═════ Selected excerpt

Találsamkin Siyám Bill Williams¹⁰ alerted us to a book chapter by the art historian Kristina Huneault entitled “Listening: Nature and Personhood for Emily Carr and Sewinchelwet (Sophie Frank).” The chapter collects Huneault’s in-depth research that occurred in dialogue with Sewinchelwet’s living descendants and other Skwxwú7mesh community members over a period of three years. In it, Huneault laments that “despite considerable critical attention to Carr’s depictions of Indigenous subject matter, and a still more recent willingness to bring historical works of Northwest Coast art into conjunction with her paintings, there has been no substantive discussion of Frank’s basketry, still less a comparative analysis of the aesthetic concerns and productions of the two women.”¹¹

An installation view of the VAG with green walls featuring paintings on the walls and a vitrine with woven baskets inside in the centre of the room.
Installation view of lineages and land bases, Vancouver Art Gallery. Works shown: by Emily Carr (background) and coiled baskets by Chucháwlut Mary Anne August, Sewinchelwet Sophie Frank, and Sut’elut Monica Williams (left to right, foreground). Image credit: Ian Lefebvre.

 

It is important to consider that the aesthetic terms to which Huneault refers when she discusses Sewinchelwet’s basketry are only partially available to a non-Indigenous audience unfamiliar with the techniques and motifs of Sewinchelwet’s community. Basketry encompasses a set of skills and specialized knowledge passed from one generation to the next. Teachings of the land figure prominently within this, as Sesemiya, a fifth-generation cedar weaver from the Skwxwú7mesh Úxwumixw, describes:

The knowledge of the materials aligns you with the landscape, and the ancestors know what the plants and animals and language of the place are about. It’s important to pray: to ask the creator to ask the ancestors to ask the cedar tree to share its wisdom. You have to go to the plant, to watch and learn from the plant over the course of the seasons. The plants are our teachers.¹²

Sesemiya is described by Huneault as an “attentive observer” of Sewinchelwet’s work: “For Williams, what particularly distinguishes Frank’s achievement is her sense of movement, visible in the unusual pinwheel motifs.”¹³ Sesemiya’s perspective on basketry enfolds a sense of continuity across species, wherein subjectivity and material expression extend well beyond human beings. The practice of weaving is a point of access into a worldview in which the maker is enmeshed within a creative, spiritual, and land-based lineage. At the same time, these practices are adaptable to changing contexts, as Sesemiya points out in Sewinchelwet’s combination of “Salish traditions with technical innovations intended to appeal to a Euro-Canadian clientele.”¹⁴

Image of a woven coiled basket with arrow pattern details.

══════════
═════ Supplied records

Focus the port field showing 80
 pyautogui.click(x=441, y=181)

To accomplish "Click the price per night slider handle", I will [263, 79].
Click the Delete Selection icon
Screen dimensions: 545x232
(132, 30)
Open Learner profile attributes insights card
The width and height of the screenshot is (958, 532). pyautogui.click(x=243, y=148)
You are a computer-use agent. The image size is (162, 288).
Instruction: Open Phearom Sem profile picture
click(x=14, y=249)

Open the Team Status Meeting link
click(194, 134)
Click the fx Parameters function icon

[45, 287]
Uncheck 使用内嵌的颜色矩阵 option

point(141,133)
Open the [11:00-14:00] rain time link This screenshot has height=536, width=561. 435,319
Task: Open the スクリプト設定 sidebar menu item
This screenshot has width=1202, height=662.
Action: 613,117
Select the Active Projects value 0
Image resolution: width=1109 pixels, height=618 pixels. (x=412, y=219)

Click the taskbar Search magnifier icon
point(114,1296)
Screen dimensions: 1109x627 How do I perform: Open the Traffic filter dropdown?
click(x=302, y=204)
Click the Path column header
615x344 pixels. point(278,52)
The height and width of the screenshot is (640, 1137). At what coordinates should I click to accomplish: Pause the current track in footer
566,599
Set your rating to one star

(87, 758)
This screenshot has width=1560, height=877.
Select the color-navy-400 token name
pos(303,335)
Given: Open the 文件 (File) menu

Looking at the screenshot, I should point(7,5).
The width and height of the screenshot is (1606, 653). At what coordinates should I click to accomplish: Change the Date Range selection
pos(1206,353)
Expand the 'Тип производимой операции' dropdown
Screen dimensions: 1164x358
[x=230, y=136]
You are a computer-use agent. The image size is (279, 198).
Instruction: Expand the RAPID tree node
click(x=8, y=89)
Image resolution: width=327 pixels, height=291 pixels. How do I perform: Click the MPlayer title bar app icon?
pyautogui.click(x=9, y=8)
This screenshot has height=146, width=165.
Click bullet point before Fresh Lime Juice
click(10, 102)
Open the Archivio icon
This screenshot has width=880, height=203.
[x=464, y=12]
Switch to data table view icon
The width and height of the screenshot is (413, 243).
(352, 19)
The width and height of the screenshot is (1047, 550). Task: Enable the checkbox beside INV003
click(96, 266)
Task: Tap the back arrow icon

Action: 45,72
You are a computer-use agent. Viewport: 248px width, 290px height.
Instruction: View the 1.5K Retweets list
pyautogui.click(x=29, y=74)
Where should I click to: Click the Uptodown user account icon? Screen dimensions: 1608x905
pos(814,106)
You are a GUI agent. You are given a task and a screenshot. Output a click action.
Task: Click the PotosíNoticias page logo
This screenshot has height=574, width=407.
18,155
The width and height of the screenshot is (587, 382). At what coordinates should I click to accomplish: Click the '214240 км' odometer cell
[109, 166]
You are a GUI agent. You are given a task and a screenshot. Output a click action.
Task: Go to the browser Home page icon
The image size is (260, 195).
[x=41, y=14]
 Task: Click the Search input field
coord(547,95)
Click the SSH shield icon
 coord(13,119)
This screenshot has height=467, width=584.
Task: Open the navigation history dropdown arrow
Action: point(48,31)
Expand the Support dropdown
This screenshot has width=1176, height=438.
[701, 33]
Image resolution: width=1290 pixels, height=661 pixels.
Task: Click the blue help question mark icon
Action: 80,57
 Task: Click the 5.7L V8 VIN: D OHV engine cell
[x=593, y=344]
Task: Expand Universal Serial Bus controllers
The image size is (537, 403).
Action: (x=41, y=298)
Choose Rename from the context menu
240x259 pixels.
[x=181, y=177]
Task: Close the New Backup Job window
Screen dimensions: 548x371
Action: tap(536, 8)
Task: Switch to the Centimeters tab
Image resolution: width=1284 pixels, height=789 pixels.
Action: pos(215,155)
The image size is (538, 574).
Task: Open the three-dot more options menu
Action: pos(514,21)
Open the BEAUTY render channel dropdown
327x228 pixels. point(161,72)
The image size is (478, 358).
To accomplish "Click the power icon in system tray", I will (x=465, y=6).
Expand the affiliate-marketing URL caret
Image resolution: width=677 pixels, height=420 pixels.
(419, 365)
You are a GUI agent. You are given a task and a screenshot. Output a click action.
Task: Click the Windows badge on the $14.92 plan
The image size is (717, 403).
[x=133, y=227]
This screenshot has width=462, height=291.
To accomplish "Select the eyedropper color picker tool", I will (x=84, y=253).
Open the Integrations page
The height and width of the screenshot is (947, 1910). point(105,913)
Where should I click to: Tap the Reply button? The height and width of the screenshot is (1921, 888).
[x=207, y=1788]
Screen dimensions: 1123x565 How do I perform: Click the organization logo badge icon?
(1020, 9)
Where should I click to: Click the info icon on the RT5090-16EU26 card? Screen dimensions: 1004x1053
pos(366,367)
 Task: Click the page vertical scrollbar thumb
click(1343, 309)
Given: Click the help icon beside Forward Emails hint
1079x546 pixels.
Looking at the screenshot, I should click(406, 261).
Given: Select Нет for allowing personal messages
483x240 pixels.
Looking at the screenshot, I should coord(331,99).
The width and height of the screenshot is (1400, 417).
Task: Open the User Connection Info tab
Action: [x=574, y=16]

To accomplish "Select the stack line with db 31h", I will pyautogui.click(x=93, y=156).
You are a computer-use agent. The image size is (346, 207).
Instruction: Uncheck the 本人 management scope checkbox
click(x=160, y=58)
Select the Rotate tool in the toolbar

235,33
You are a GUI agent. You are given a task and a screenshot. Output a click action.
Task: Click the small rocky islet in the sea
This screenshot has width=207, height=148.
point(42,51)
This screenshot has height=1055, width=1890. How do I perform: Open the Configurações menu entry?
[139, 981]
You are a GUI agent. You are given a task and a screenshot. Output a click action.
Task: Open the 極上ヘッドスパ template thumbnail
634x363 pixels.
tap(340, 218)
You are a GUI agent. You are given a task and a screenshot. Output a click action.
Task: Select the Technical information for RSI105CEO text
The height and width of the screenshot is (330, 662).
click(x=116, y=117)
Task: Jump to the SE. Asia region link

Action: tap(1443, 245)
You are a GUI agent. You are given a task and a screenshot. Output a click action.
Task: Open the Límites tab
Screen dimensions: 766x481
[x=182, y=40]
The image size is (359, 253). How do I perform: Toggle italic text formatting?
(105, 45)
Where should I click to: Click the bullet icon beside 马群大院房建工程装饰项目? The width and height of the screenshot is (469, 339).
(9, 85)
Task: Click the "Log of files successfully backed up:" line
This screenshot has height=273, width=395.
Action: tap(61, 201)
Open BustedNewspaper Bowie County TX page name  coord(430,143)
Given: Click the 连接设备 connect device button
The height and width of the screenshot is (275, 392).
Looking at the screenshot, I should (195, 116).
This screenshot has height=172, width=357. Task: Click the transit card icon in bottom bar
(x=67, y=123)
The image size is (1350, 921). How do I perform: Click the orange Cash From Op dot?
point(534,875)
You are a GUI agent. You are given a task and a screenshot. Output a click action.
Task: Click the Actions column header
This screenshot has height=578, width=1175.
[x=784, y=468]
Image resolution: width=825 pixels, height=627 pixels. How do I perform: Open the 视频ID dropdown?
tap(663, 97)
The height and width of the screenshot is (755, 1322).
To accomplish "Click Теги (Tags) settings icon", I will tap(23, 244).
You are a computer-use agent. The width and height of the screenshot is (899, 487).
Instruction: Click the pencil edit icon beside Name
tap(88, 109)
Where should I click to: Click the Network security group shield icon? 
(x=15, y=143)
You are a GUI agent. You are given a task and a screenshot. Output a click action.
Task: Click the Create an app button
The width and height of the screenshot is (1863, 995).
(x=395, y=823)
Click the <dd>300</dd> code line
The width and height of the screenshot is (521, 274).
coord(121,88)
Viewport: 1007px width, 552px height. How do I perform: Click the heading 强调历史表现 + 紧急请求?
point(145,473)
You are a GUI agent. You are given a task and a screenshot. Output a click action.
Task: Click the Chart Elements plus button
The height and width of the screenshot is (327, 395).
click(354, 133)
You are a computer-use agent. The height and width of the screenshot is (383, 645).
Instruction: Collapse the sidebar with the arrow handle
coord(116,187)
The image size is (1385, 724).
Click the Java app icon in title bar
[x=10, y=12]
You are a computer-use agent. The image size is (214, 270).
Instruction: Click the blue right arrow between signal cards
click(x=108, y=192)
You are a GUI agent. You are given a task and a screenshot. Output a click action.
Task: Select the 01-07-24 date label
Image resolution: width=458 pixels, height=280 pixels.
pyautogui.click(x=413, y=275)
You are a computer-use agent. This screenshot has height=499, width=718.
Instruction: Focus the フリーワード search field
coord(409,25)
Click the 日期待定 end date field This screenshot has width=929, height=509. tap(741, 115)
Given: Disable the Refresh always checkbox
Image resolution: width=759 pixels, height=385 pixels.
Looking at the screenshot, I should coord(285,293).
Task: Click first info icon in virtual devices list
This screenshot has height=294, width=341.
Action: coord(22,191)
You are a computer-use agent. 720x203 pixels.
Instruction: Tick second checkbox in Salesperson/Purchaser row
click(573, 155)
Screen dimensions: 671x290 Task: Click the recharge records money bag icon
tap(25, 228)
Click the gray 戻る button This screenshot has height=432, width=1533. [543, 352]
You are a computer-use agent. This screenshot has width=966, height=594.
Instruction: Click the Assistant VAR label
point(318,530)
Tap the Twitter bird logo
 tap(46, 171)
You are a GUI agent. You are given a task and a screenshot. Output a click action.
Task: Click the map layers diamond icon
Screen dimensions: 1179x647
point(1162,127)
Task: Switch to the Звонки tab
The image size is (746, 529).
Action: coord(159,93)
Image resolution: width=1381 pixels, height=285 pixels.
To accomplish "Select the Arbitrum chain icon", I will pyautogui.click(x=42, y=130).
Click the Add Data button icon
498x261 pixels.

══════════

Revise the passage on Sewinchelwet's basketry above: start at the words "An installation view" and stop after "credit: Ian Lefebvre.", then give that part again with "vitrine" replaced by "display case".

### Reply to the task
An installation view of the VAG with green walls featuring paintings on the walls and a display case with woven baskets inside in the centre of the room.
Installation view of lineages and land bases, Vancouver Art Gallery. Works shown: by Emily Carr (background) and coiled baskets by Chucháwlut Mary Anne August, Sewinchelwet Sophie Frank, and Sut’elut Monica Williams (left to right, foreground). Image credit: Ian Lefebvre.